Rewrite every line of the records below with "Ordinary" switched to "Regular" and everything else unchanged. Leave the pictures out.
==*==
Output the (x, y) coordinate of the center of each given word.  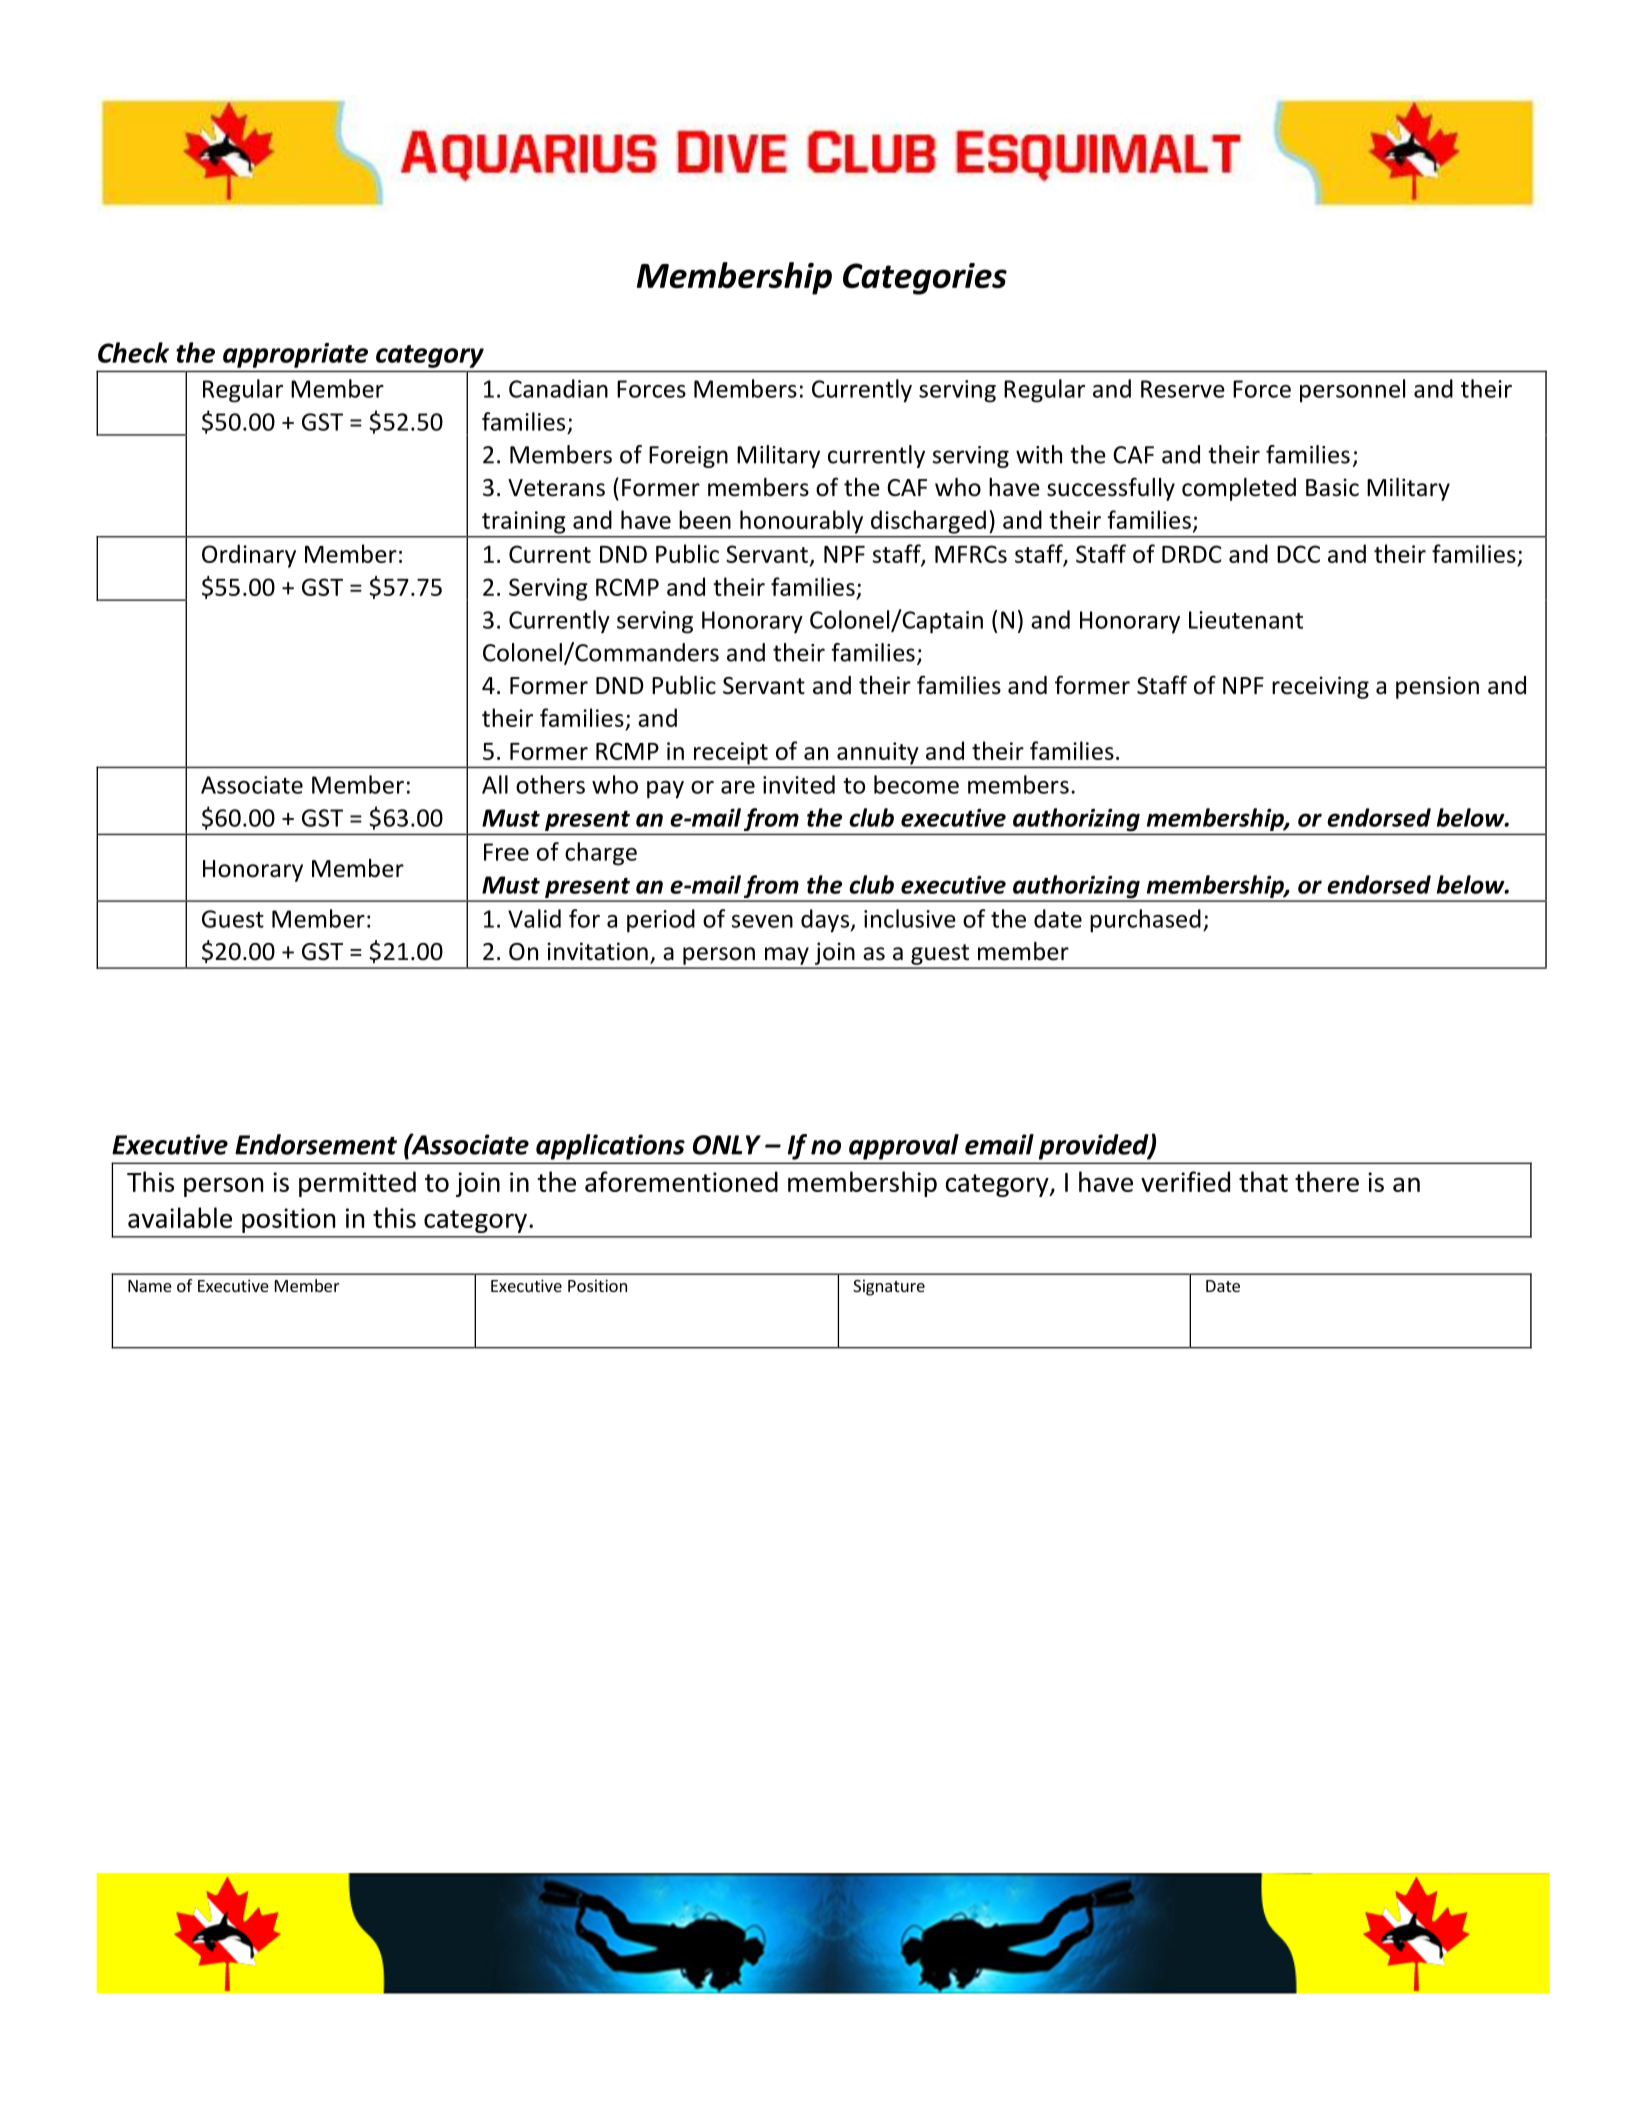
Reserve (1183, 389)
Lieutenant (1246, 620)
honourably (801, 522)
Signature (889, 1287)
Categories (925, 279)
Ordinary (249, 556)
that (1263, 1181)
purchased (1145, 921)
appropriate (295, 355)
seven (762, 921)
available (180, 1217)
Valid (534, 918)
==*==
_SOLUTION TO THIS PROBLEM:_
Output the (x, y) coordinate of the center of each given word.  
Reserve (1183, 389)
Lieutenant (1246, 620)
honourably (801, 522)
Signature (889, 1287)
Categories (925, 279)
Regular (249, 556)
that (1263, 1181)
purchased (1145, 921)
appropriate (295, 355)
seven (762, 921)
available (180, 1217)
Valid (534, 918)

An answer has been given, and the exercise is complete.